If we find an element with the value of 6, we can simply slice the entire sequence from that position. We do that on line 10 in the above code. At this point, we have another ReadOnlySequence representing the data we care about. In this example, that sequence is still backed by the last two segments we created since that’s where the data resides.
Since we now know the exact length of the final data, we can use the same approach as applied earlier to create a Span<int> backed by some memory large enough to hold the output data. Again we try to use the stack if there are 32 or fewer integers in the final data. This time, we are sure of the final length of the data that we want to output so we avoid oversizing the memory we need. This makes it more likely we’ll be able to stack allocate for small amounts of output data.
We then loop over the data and print the values to the console.
Downsides of These Approaches
We’ve now answered and implemented the question from the original comment.
“How do I create a ReadOnlySequence from two arrays?”
But just because you can do something in code, doesn’t mean you should. There are some things I’m not happy about in this sample.
Code Verbosity
First and foremost, it’s pretty verbose and required a moderate amount of code to first create a ReadOnlySequence and then parse through it. Given that the original question mentioned two arrays, I’m reasonably sure we could parse each of those, in turn, using a Span<T> based approach. Depending on the actual scenario, even that may be overkill, and a more straightforward technique of iterating over each array in turn, would probably suffice. Without knowing the exact scenario, the size of the arrays or the performance constraints, it’s impossible to say for sure which technique is best.
Memory Allocations
The second issue with this code concerns optimisation. While I’ve made reasonable efforts to parse the ReadOnlySequence with zero allocations, there remains an issue around creating the ReadOnlySequence in the first place.
Because we had multiple source data inputs, we were forced into using the constructor taking two ReadOnlySequenceSegment<T> parameters. Before we can create the ReadOnlySequence, we need a “linked list” of the memory segments. To achieve that, I created a class, MemorySegment<T>, which provided a fundamental implementation of the abstract ReadOnlySequenceSegment<T> class.
We then had to create three segments for each of the arrays, linking them together through our Append method. MemorySegment here is a class, which will result in a heap allocation for each instance. I measured that overhead, and it comes to 48 bytes per segment, a total of 144 bytes for my three segments. For a limited number segments, this might be reasonable, but where I would see this being applied more realistically, you’ll likely have many more segments. This allocation overhead, just to achieve the creation of a ReadOnlySequence may not be reasonable.
Imaging for a moment that we do have perhaps 200 arrays that we’d like to link into a ReadOnlySequence, a better approach would be to use a Pipe from System.IO.Pipelines.

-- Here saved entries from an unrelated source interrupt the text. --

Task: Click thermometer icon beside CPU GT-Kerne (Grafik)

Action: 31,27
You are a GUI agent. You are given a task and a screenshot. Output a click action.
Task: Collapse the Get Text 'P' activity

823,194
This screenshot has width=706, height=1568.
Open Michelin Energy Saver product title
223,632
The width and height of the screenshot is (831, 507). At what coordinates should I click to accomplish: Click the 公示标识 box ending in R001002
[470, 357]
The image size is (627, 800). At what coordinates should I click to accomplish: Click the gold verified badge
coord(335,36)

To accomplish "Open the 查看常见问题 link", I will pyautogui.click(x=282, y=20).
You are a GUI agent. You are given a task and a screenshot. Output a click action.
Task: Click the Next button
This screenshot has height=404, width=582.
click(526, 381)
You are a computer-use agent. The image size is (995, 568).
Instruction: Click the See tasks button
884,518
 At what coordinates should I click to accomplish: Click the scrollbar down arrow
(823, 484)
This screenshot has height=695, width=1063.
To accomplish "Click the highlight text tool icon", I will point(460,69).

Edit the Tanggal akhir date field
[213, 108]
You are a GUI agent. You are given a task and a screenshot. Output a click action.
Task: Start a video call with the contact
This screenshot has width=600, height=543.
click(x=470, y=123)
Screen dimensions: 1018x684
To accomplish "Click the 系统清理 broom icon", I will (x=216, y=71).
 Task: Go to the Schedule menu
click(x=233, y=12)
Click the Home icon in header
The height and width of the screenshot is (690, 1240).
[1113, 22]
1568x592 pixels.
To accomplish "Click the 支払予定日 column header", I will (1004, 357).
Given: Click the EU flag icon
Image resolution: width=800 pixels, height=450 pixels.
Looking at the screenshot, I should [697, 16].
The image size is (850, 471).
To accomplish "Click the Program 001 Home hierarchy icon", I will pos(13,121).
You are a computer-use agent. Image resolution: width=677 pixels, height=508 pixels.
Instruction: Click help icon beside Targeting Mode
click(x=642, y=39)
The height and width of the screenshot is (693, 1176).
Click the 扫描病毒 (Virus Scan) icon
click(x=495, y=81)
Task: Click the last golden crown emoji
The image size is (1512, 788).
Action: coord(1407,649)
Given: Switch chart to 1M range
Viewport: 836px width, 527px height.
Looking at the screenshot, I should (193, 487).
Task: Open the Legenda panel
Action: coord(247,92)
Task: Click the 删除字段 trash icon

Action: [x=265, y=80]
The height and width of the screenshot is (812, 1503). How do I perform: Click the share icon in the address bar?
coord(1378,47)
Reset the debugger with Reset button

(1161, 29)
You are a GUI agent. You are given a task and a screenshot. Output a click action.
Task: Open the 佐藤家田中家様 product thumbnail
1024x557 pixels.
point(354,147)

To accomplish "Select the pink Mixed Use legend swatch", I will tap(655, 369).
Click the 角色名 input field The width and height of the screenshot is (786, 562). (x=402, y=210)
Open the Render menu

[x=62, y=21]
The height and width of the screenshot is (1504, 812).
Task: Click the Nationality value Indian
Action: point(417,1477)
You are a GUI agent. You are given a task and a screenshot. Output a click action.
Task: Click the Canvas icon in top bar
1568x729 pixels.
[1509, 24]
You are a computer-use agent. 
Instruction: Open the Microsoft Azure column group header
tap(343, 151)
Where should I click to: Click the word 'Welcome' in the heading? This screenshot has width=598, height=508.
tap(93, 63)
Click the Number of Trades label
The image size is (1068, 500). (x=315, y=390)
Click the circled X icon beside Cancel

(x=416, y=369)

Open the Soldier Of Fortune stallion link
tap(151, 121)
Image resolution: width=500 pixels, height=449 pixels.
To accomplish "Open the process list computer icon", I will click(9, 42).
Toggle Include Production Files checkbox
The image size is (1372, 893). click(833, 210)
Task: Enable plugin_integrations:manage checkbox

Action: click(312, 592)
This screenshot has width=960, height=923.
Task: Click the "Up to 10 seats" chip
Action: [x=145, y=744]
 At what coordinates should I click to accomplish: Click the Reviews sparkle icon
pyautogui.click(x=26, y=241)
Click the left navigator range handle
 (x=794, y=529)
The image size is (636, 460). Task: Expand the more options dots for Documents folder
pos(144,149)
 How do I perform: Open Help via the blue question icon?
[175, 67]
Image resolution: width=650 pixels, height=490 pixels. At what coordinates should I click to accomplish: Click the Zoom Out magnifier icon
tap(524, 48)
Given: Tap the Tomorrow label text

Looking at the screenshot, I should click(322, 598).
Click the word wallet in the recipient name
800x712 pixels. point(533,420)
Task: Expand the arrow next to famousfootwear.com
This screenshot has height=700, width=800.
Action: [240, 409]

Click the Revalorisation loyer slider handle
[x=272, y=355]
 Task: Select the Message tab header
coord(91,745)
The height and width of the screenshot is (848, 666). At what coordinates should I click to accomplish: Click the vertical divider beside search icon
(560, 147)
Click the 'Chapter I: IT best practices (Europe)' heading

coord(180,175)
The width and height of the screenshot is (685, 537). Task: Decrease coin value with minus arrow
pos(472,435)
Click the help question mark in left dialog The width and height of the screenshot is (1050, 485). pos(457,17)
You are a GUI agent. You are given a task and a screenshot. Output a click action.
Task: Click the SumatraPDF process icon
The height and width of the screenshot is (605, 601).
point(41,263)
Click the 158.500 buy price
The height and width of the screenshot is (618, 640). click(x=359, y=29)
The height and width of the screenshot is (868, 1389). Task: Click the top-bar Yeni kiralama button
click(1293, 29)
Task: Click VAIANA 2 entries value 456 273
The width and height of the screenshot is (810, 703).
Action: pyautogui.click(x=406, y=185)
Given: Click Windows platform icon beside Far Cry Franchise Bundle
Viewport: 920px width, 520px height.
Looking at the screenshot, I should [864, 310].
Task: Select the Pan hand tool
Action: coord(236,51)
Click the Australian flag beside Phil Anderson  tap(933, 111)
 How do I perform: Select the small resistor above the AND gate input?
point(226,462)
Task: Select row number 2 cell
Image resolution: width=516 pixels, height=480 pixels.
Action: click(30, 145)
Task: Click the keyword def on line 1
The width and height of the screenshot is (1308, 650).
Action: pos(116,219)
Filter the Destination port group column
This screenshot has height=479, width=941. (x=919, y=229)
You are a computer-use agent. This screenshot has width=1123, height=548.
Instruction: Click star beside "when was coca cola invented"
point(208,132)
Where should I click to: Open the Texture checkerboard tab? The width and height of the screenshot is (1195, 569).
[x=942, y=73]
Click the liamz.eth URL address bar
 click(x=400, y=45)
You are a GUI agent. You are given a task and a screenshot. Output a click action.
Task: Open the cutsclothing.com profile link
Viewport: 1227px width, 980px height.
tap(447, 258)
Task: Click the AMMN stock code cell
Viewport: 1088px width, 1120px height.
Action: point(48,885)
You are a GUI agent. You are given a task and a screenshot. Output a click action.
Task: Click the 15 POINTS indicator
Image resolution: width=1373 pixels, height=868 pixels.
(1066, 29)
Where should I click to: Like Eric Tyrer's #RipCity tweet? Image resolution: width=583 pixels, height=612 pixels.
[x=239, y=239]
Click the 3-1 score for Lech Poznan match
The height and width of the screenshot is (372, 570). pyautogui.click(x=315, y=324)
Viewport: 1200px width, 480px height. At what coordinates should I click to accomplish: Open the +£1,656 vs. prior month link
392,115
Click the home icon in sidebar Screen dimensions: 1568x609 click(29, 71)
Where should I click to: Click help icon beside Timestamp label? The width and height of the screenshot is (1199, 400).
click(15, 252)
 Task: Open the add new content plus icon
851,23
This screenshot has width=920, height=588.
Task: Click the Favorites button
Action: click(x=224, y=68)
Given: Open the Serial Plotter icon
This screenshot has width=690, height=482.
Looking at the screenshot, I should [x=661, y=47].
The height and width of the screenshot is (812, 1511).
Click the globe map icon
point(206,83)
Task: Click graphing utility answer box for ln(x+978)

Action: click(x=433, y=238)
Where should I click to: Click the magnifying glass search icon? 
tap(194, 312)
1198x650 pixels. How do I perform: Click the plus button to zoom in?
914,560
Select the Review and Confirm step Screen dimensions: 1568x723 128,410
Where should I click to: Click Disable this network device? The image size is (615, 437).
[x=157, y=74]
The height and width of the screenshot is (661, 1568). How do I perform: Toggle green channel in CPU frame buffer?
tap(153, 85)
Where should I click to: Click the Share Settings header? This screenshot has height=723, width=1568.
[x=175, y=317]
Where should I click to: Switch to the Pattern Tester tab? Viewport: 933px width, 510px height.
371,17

The Pipe concept would support this scenario quite reasonably. Firstly, you can read and write to a pipe independently in a thread-safe way. Therefore you could start two concurrent Tasks, one writing into the pipe from each array in turn, and another, reading through the sequence as data was flushed through.
A second advantage is that the pipe is heavily optimised on our behalf and pools the buffers and the link list nodes (segments) required to operate on the data efficiently. If the desired outcome were to access a ReadOnlySequence from a starting point of many independent arrays, I would indeed start with a Pipe. This would be easier than managing the creation and linking of each segment in my own code.
Summary
In this post, we took on a theoretical exercise and learned a little more about the ReadOnlySequence<T> type. I stand my original answer to the comment on my “An Introduction to SequenceReader” blog post. I don’t think the code I’ve shown is a sensible choice for the actual problem being presented.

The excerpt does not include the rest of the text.